In a camp, there are 79 kids; 27 of them are younger than twelve, 33 are girls, and 30 are boys that are twelve or older. Fill in this chart:

Girls Boys All
Younger than twelve
Twelve or older
All

The real question was to demonstrate that this chart can only be filled in only one possible way. So great, let's first enter in what we know:

Girls Boys All
Younger than twelve 27
Twelve or older 30
All 33 79

Now, since the "All" must be equal to the sum of the parts, you have enough information to find out two of the cells, namely

Girls Boys All
Younger than twelve 27
Twelve or older 30 I must be 79-27=52
All 33 I must be 79-33=46 79

Now we're here:

Girls Boys All
Younger than twelve 27
Twelve or older 30 52
All 33 46 79

Then there are two more cells we know:

Girls Boys All
Younger than twelve I must be 46-30=16 27
Twelve or older I must be 52-30=22 30 52
All 33 46 79

Now we're here and finally you know the last cell:

Girls Boys All
Younger than twelve 16 27
Twelve or older 22 30 52
All 33 46 79

There are two ways in which we can fill in the last cell - either 33-22 or 27-16 - but either way it's 11! That's no coincidence. Now we have the full table:

Girls Boys All
Younger than twelve 11 16 27
Twelve or older 22 30 52
All 33 46 79

Now let's go back to the original question: why was there only one way to generate this table? Remember at each step above there was no choice in what we were able to do. From the outset certain cells were already forced to be a certain value. As we calculated what those values were, new cells had the same property and we really had no choice at all while filling in the table.

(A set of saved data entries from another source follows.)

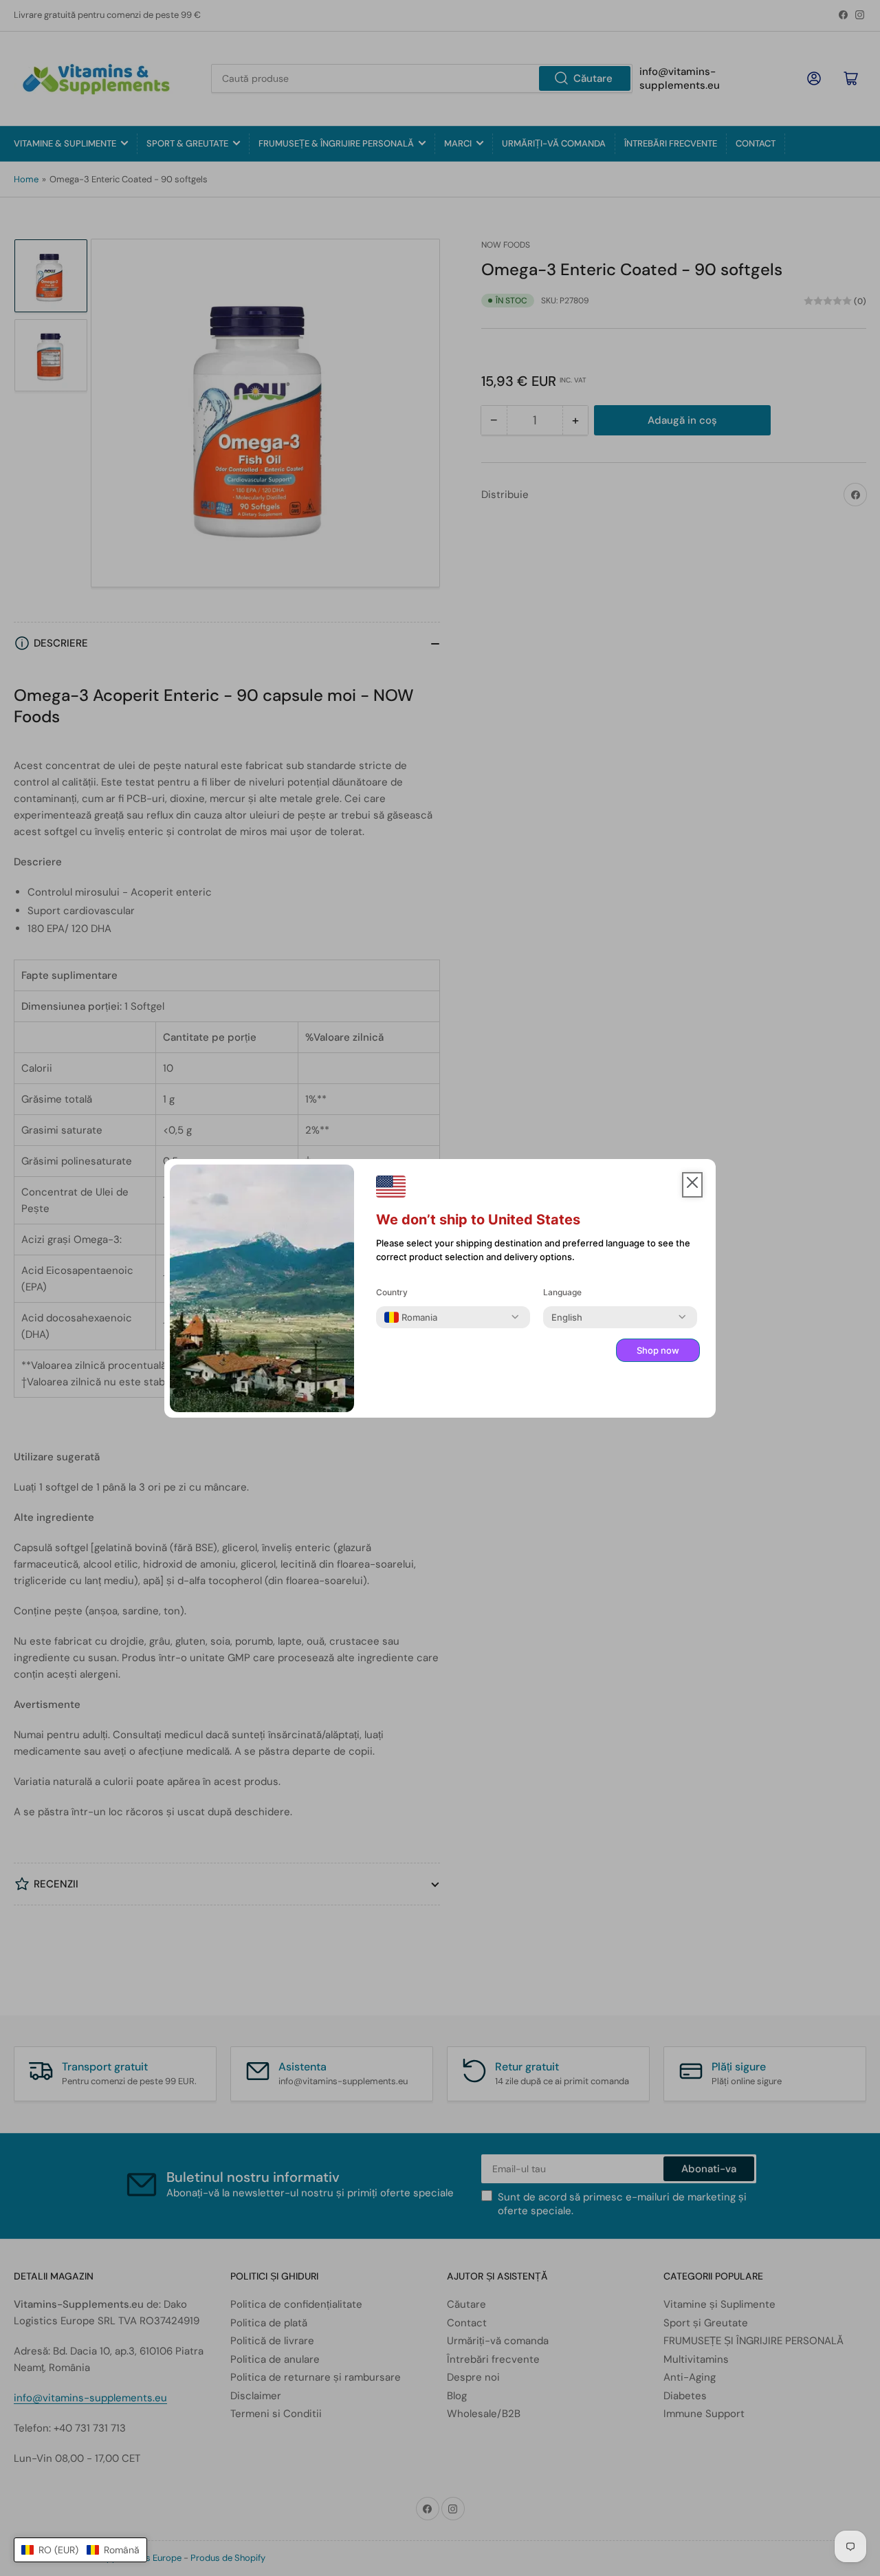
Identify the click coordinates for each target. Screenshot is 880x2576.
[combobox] (410, 1317)
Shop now (658, 1350)
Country (392, 1292)
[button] (80, 2550)
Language (562, 1292)
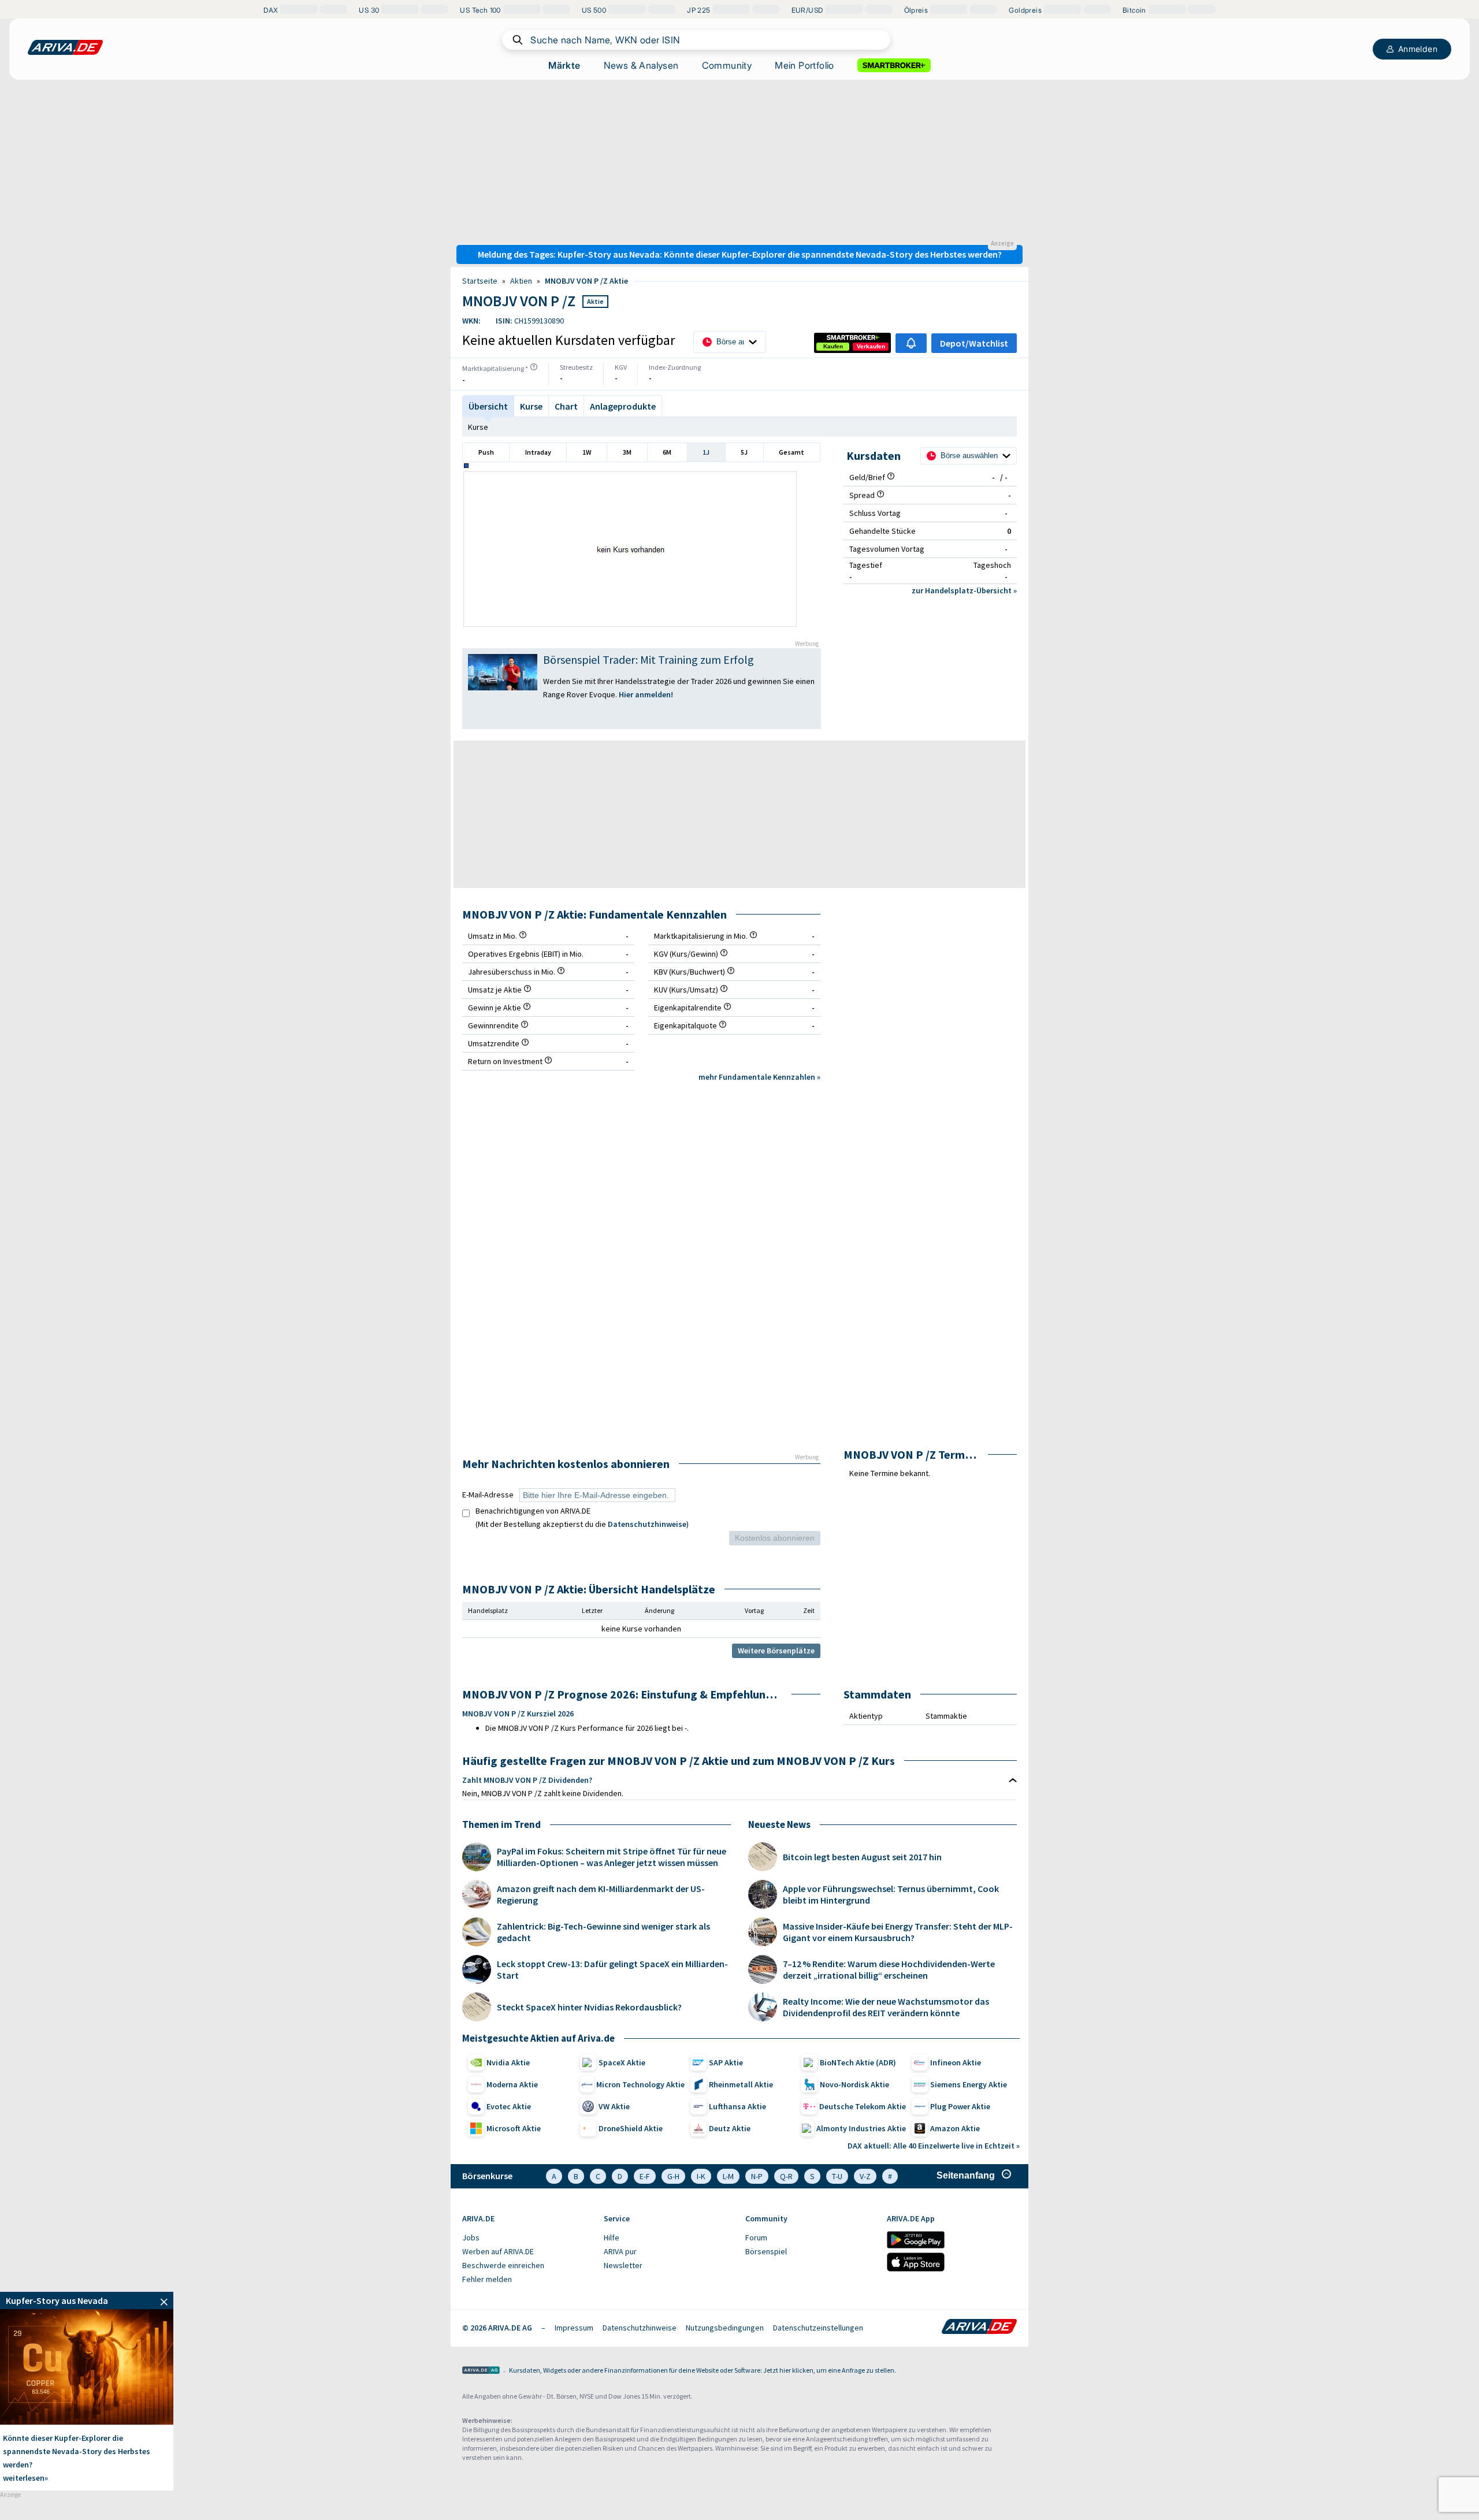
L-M (728, 2176)
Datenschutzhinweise (647, 1524)
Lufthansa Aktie (737, 2106)
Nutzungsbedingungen (725, 2327)
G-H (673, 2176)
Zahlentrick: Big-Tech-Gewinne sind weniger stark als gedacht (603, 1931)
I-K (701, 2176)
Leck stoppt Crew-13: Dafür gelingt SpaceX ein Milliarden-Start (612, 1969)
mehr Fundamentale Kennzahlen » (759, 1077)
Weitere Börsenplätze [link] (776, 1650)
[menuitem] (527, 2238)
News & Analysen (641, 65)
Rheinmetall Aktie (741, 2084)
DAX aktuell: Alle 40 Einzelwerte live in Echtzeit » (934, 2145)
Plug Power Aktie (960, 2106)
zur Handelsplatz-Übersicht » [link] (964, 590)
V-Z (865, 2176)
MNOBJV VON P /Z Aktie (586, 281)
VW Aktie (614, 2106)
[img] (534, 367)
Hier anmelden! (647, 694)
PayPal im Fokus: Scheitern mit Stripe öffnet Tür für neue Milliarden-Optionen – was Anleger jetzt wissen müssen (611, 1856)
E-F (645, 2176)
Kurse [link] (531, 406)
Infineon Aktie (955, 2062)
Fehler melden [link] (487, 2279)
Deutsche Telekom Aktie (862, 2106)
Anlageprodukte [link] (623, 406)
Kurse (478, 427)
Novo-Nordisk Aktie (854, 2084)
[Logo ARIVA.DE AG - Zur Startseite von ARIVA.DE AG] (481, 2371)
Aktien (521, 281)
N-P (757, 2176)
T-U (837, 2176)
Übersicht (488, 406)
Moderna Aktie (512, 2084)
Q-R (786, 2176)
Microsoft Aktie (513, 2128)
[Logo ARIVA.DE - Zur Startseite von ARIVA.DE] (979, 2327)
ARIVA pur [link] (620, 2251)
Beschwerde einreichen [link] (503, 2265)
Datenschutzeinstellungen (818, 2327)
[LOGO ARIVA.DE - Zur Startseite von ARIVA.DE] (65, 47)
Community (727, 65)
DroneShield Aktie (631, 2128)
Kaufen (833, 346)
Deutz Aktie (729, 2128)
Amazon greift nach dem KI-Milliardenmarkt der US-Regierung (601, 1894)
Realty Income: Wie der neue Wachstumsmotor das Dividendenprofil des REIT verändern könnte (886, 2007)
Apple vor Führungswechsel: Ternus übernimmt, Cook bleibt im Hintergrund (891, 1894)
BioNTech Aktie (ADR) (858, 2062)
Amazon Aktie (955, 2128)
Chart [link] (566, 406)
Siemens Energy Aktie (968, 2084)
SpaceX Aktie (622, 2062)
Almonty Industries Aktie (861, 2128)
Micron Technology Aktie (640, 2084)
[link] (833, 347)
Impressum (574, 2327)
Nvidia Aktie (508, 2062)
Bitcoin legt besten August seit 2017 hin (862, 1857)
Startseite (479, 281)
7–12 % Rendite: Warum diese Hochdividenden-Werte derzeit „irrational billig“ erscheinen (889, 1969)
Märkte (564, 65)
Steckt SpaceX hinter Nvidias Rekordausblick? (589, 2007)
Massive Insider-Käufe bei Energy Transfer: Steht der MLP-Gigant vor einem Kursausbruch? (898, 1931)
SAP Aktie (726, 2062)
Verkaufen (871, 346)
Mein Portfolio (804, 65)
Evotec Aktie (508, 2106)
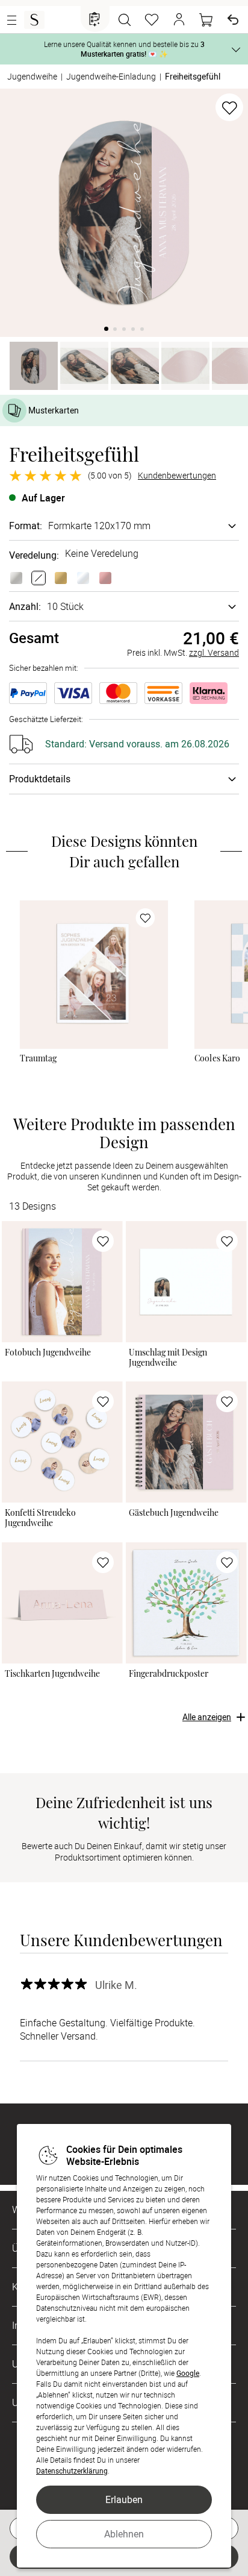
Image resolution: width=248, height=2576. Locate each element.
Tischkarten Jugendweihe (52, 1673)
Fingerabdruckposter (168, 1673)
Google (187, 2373)
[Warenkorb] (205, 19)
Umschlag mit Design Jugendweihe (168, 1357)
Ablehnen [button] (124, 2533)
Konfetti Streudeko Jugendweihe (40, 1517)
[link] (94, 974)
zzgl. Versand (214, 652)
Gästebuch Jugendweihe (174, 1512)
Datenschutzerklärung (72, 2470)
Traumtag (38, 1059)
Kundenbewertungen (177, 475)
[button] (178, 19)
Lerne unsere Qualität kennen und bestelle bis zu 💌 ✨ (124, 48)
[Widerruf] (233, 19)
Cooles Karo (217, 1059)
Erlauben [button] (124, 2499)
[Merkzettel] (151, 19)
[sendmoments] (34, 20)
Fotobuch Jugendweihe (48, 1352)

So, from a fifth grader's perspective that's sufficient. But realize that this is, at the core, a question about degrees of freedom. We were given a matrix and the constraint that the last entry in each row must be the sum of the other elements, and the same situation holds for columns. And we showed that once you know 4 entries in the table, you know them all.

But not quite - you must be given 4 independent entries from the table. For example, you could start with this information and still generate the full table:

Girls Boys All
Younger than twelve 11 16
Twelve or older 22 30
All

However, you can't start here and fill out the whole table:

Girls Boys All
Younger than twelve 11 16 27
Twelve or older 22
All

What's the difference? Think about putting the entries in one at a time. Once you have 11 and 16 in the table above, adding in 27 to the table doesn't count as adding in new information. It doesn't count because it's already established.